▶ _Exercise brief_: Swap each "Identify the location of" in the data below for "Determine the location of" and write out all the lines again with nothing else changed.

▶ _Data provided_:
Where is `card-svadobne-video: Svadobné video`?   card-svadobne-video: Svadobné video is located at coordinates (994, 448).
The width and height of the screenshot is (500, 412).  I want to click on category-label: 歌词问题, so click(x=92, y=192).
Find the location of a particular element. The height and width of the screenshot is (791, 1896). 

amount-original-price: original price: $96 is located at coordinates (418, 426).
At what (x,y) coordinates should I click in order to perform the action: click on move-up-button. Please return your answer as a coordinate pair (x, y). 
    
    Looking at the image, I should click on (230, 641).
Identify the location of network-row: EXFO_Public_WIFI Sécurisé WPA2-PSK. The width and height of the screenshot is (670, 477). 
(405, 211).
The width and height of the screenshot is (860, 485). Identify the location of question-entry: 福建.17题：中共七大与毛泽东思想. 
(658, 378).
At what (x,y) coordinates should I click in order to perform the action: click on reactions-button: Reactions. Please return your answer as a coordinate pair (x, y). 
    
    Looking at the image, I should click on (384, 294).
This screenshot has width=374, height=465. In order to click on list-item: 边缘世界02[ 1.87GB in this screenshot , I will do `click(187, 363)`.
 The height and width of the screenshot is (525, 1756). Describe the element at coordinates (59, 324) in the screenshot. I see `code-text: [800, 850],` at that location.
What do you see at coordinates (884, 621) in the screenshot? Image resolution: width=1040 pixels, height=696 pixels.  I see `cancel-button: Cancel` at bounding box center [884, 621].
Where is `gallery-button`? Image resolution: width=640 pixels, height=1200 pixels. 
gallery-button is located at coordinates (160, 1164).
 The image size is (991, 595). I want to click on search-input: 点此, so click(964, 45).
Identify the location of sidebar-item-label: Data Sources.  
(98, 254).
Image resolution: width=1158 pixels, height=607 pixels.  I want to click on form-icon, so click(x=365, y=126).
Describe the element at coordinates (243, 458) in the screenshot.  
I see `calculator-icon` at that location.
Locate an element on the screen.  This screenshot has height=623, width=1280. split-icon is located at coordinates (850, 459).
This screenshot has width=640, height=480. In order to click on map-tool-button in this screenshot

▶ _Written reply_:
Where is `card-svadobne-video: Svadobné video`?   card-svadobne-video: Svadobné video is located at coordinates (994, 448).
The width and height of the screenshot is (500, 412).  I want to click on category-label: 歌词问题, so click(x=92, y=192).
Find the location of a particular element. The height and width of the screenshot is (791, 1896). 

amount-original-price: original price: $96 is located at coordinates (418, 426).
At what (x,y) coordinates should I click in order to perform the action: click on move-up-button. Please return your answer as a coordinate pair (x, y). 
    
    Looking at the image, I should click on (230, 641).
Determine the location of network-row: EXFO_Public_WIFI Sécurisé WPA2-PSK. The width and height of the screenshot is (670, 477). 
(405, 211).
The width and height of the screenshot is (860, 485). Determine the location of question-entry: 福建.17题：中共七大与毛泽东思想. 
(658, 378).
At what (x,y) coordinates should I click in order to perform the action: click on reactions-button: Reactions. Please return your answer as a coordinate pair (x, y). 
    
    Looking at the image, I should click on (384, 294).
This screenshot has width=374, height=465. In order to click on list-item: 边缘世界02[ 1.87GB in this screenshot , I will do `click(187, 363)`.
 The height and width of the screenshot is (525, 1756). Describe the element at coordinates (59, 324) in the screenshot. I see `code-text: [800, 850],` at that location.
What do you see at coordinates (884, 621) in the screenshot? Image resolution: width=1040 pixels, height=696 pixels.  I see `cancel-button: Cancel` at bounding box center [884, 621].
Where is `gallery-button`? Image resolution: width=640 pixels, height=1200 pixels. 
gallery-button is located at coordinates (160, 1164).
 The image size is (991, 595). I want to click on search-input: 点此, so click(964, 45).
Determine the location of sidebar-item-label: Data Sources.  
(98, 254).
Image resolution: width=1158 pixels, height=607 pixels.  I want to click on form-icon, so click(x=365, y=126).
Describe the element at coordinates (243, 458) in the screenshot.  
I see `calculator-icon` at that location.
Locate an element on the screen.  This screenshot has height=623, width=1280. split-icon is located at coordinates (850, 459).
This screenshot has width=640, height=480. In order to click on map-tool-button in this screenshot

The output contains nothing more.